Ümit Aktaş’ın ‘Musa ve Yol Arkadaşı’ romanını okudum ve notlarımı sıcağı sıcağına paylaşmak istedim… Büyük keyifle de tavsiye ediyorum.

 

04 Nisan 2012 Çarşamba

 

Ümit Aktaş’ın yeni romanı Musa ve Yol Arkadaşı Okur Kitaplığı’ndan çıktı… Yazar; Âdem, Rüya ve Yeşil Vadi’den sonra dördüncü romanına imzasını atmış oldu. Yakınlarda çıkan Yeşil Vadi kitabı oldukça heyecan verici iken yeni bir heyecana daha taşımış oldu bizi Ümit Aktaş…

Ümit Aktaş romanları felsefî tatları ile dikkat çekmekte. Rüya’da psikolojik olarak aşk üzerinden bir gerilim manifestosu okumuştuk. Yeşil Vadi’de ise yazar sosyolojik bir meseleyi ele almış, düşünsel ve algısal değişim/gelişimi konu edinmişti. Aktaş’ın romanları kurgusal boyutu ile değil, getirdiği yenilikler ile öne çıkıyor. Özellikle sorular eşliğinde okuyucuyu metnin içine dâhil etmesi, romanda dile getirilen düşüncelere katılarak kendi görüşlerini test etme imkânı sunması önemli bir yenilik… Böylece Ümit Aktaş romanlarının diyalektik zemini de gözlemlenmiş oluyor.
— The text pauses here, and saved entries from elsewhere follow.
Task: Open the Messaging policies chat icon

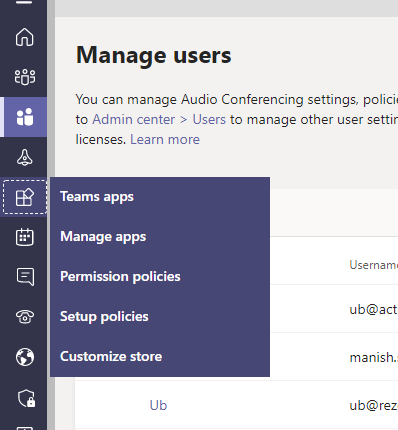Action: (x=25, y=277)
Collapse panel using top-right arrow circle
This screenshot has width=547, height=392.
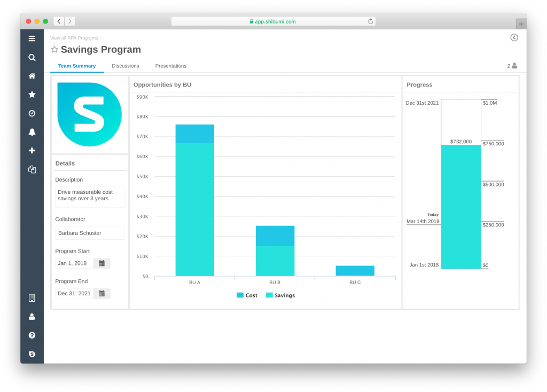point(514,37)
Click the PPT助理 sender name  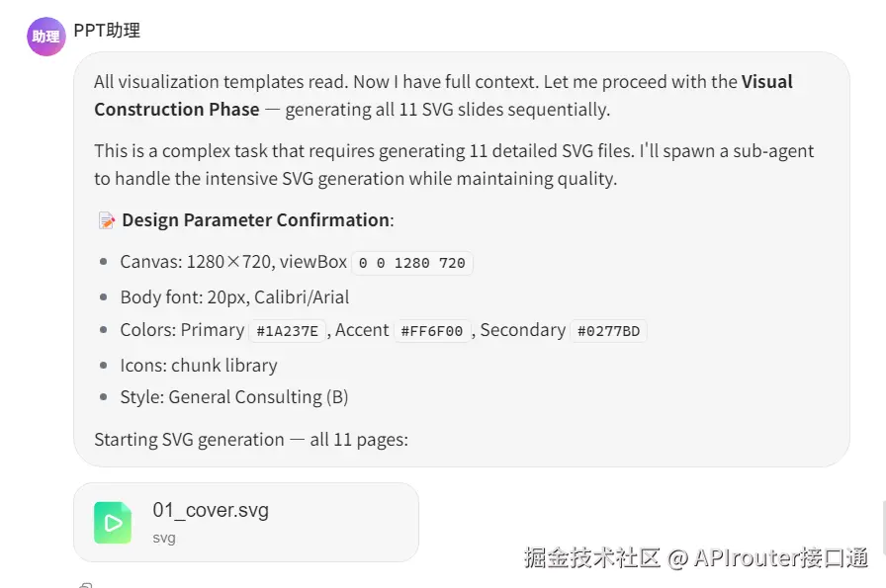coord(107,31)

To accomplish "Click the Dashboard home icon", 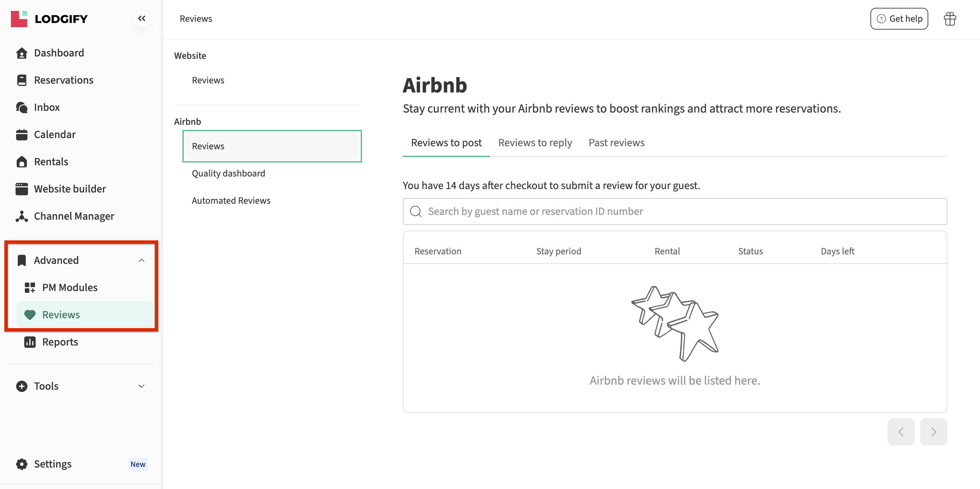I will (x=22, y=53).
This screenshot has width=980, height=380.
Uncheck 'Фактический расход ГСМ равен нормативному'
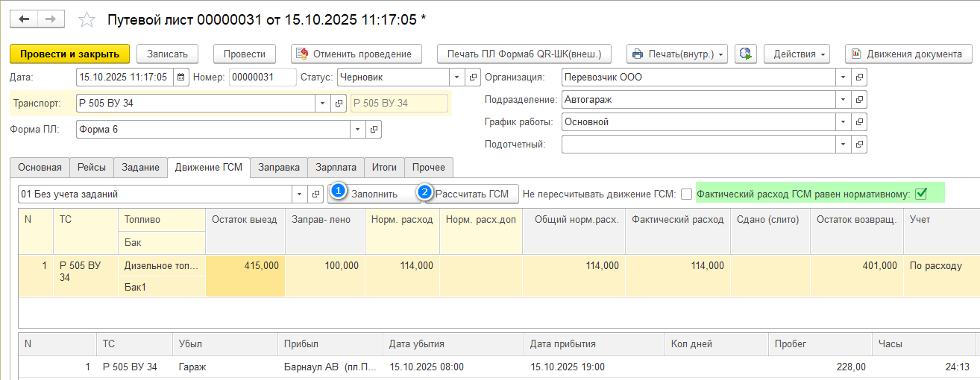[921, 194]
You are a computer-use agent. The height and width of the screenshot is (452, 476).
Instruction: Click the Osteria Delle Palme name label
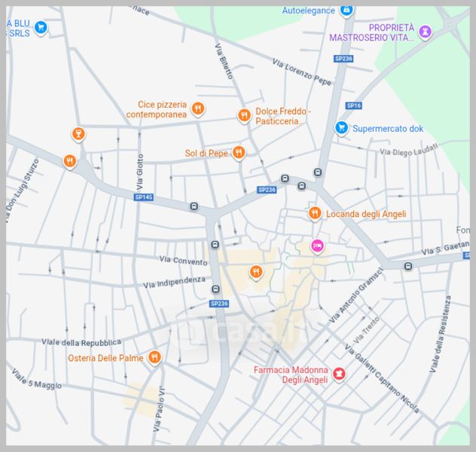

Sanki Musa kavmine yapılan zulmü çocukluğundan itibaren bir öfke ile karşılamakta

Musa ve Yol Arkadaşı’nda ise yazar, tarihî bir roman çizgisine, tarih romanlarından farklı şekilde kurgusal olana az yer verip sorulara ağırlık kazandırarak, yeni ama farklı bir pencere açıyor. İnsan, tarihsellik, mucize ve insan-Allah arasındaki ilişkiyi kendi felsefî perspektifinden okuyucuya sunuyor.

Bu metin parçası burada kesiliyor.